* Document *
────────

La Découverte, 2024, 300 pages, 17 euros.
«Langue de pute ! », « Putain, c’est fou !». Si nombre d’entre nous avons l’habitude de ponctuer nos phrases de ces mots entrés dans le langage courant, ces termes n’en sont pas moins profondément misogynes et putophobes. Dans Pute. Histoire d’un mot et d’un stigmate, Dominique Lagorgette détaille l’origine de ces mots et leur usage à travers les siècles.
Plus vieux métier du monde ou non, les mots pour le qualifier sont, en tout cas, aussi anciens que notre langue. Leur origine est encore débattue mais se trouve dans le latin et renvoie à des termes utilisés, toujours pour qualifier quelque chose de péjoratif et vite associés à la saleté, la puanteur. S’il renvoie désormais en premier lieu aux travailleureuses du sexe (TDS), le terme « pute » sert bien plus globalement à désigner toutes les femmes et, quand on l’utilise pour insulter un homme, ce n’est que par le biais de la réputation de sa mère. Sans grande surprise, on réalise à l’étude de ce mot que les femmes sont toutes assimilées d’une façon ou d’une autre à la prostitution, que ce soit par le biais d’un comportement jugé inadapté, d’appétits sexuels que les mentalités n’autorisent qu’aux hommes, à cause d’un « bon » mariage...

────────

* Lignes de données *
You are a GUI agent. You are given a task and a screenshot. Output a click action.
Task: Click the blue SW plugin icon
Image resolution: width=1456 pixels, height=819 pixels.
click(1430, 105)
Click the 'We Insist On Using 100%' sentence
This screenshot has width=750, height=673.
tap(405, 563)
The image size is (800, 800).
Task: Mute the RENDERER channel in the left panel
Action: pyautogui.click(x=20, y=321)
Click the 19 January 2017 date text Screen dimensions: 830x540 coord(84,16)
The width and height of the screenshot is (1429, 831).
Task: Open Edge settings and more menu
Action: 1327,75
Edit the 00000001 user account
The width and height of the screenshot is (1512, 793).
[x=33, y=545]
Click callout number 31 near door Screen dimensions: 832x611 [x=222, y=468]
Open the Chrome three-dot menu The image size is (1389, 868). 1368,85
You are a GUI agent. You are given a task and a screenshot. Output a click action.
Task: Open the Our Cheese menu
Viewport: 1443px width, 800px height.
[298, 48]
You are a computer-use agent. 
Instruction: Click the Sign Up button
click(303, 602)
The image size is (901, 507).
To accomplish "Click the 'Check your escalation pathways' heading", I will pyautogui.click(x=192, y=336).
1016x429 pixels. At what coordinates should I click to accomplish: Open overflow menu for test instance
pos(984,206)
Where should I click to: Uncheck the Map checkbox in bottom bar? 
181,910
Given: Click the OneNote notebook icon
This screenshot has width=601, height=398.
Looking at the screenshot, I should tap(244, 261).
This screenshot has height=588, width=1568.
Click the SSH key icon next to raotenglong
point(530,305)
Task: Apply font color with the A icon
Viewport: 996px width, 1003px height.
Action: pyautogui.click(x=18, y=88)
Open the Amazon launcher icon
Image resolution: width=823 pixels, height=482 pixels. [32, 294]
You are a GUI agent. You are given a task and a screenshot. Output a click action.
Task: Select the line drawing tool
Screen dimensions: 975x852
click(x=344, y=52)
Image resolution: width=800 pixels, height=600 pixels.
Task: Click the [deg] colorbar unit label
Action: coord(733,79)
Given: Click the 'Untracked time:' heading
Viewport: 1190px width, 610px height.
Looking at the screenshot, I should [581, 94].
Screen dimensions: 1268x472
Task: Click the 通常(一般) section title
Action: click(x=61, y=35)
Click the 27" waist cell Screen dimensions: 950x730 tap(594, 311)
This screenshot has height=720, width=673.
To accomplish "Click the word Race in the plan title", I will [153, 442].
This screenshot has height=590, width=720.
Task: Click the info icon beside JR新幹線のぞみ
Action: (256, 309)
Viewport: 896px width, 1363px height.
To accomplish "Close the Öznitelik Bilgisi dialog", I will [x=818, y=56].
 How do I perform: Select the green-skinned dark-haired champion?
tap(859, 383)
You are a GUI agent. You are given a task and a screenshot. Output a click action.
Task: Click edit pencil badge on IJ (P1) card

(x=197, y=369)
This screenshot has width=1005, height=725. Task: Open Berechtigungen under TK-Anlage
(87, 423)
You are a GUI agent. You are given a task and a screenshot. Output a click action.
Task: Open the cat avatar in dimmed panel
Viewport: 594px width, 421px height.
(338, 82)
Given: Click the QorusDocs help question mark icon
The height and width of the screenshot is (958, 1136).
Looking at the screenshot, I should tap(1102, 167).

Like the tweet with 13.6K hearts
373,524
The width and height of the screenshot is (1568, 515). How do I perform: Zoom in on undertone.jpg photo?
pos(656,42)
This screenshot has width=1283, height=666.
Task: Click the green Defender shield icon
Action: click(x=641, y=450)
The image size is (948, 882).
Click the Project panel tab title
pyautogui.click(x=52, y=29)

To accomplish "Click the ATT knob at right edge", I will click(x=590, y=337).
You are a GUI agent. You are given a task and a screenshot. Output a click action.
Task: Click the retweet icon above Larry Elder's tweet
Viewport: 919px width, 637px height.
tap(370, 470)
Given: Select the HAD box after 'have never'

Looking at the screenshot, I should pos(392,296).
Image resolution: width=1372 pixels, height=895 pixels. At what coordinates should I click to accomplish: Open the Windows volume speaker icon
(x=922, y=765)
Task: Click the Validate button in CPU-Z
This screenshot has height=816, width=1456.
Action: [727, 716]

────────

* Travail demandé *
Traduisez en anglais la phrase suivante du document : « Plus vieux métier du monde ou non, les mots pour le qualifier sont, en tout cas, aussi anciens que notre langue. »

* Résultat obtenu *
Whether or not it is the oldest profession in the world, the words used to describe it are, in any case, as old as our language.